General characteristics
- Class & type: Lloyd's +100A1, Ice 1D, LMC, UMS, DP(AM), IWS, EP, Research Vessel
- Tonnage: 5,954 GT
- Displacement: 6,260 tonnes
- Length: 99.7 m (327 ft)
- Beam: 18 m (59 ft)
- Draught: 5.1–6.6 m (17–22 ft)
- Installed power: Wärtsilä 8L20 - 4x 1,770 kW
- Propulsion: 2 × Azimuth Thrusters (5-bladed, fixed pitch); One retractable azimuth forward (1,350kW); One Tees Gill water-jet thruster (1,700 kW);
- Speed: 12 knots
- Crew: 24 marine crew; 28 scientists;
- Notes: Endurance 50 days

= RRS Discovery (2012) =

Royal Research Ship operated by the Natural Environment Research Council

RRS Discovery is a Royal Research Ship operated by the Natural Environment Research Council. The ship is the third such vessel to be built and named for the ship used by Robert Falcon Scott in his 1901–1904 expedition to the Antarctic.

==History==
Discovery was built as a replacement for the previous Discovery in the "blue ocean" research role. The ship was ordered in 2010 from the C.N.P. Freire shipyard in Vigo, Spain, and was launched in April 2012. Discovery was delivered to the NERC in the summer of 2013 for a period of sea trials prior to her planned initial deployment.
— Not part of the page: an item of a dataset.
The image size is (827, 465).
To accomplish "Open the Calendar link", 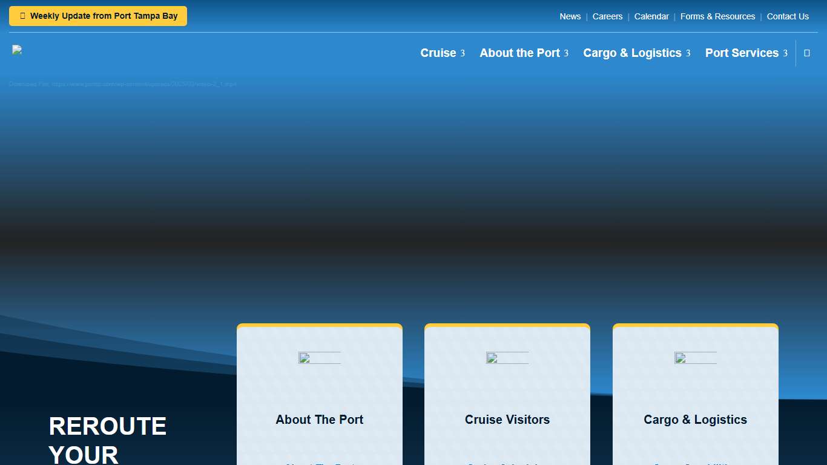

In 2023 Discovery visited Scotland, where she undertook a refit in dock at the Port of Rosyth, near Edinburgh, before travelling to Dundee, where Scott's ship was built and is now permanently moored, as part of the 100th anniversary celebrations of the refit of the 1901 ship. Discovery returned to Dundee in 2025 to celebrate the 100th anniversary celebrations of the 1901 ship being designated a Royal Research Ship.

==Features==
The ship is fitted with flexible laboratory spaces, allowing the laboratories to be tailored to the nature of the different scientific activities intended to take place on each cruise. Discovery is also fitted with an advanced hydroacoustic system in three major parts; a pair of major echosounders plus a hydrophone are installed in a special "blister" installation on the ship's keel, while she also carries a pair of "drop keels" containing more echosounders, hydrophones and CCTV cameras. Discovery is also capable of operating the National Oceanography Centre's ROUV Isis.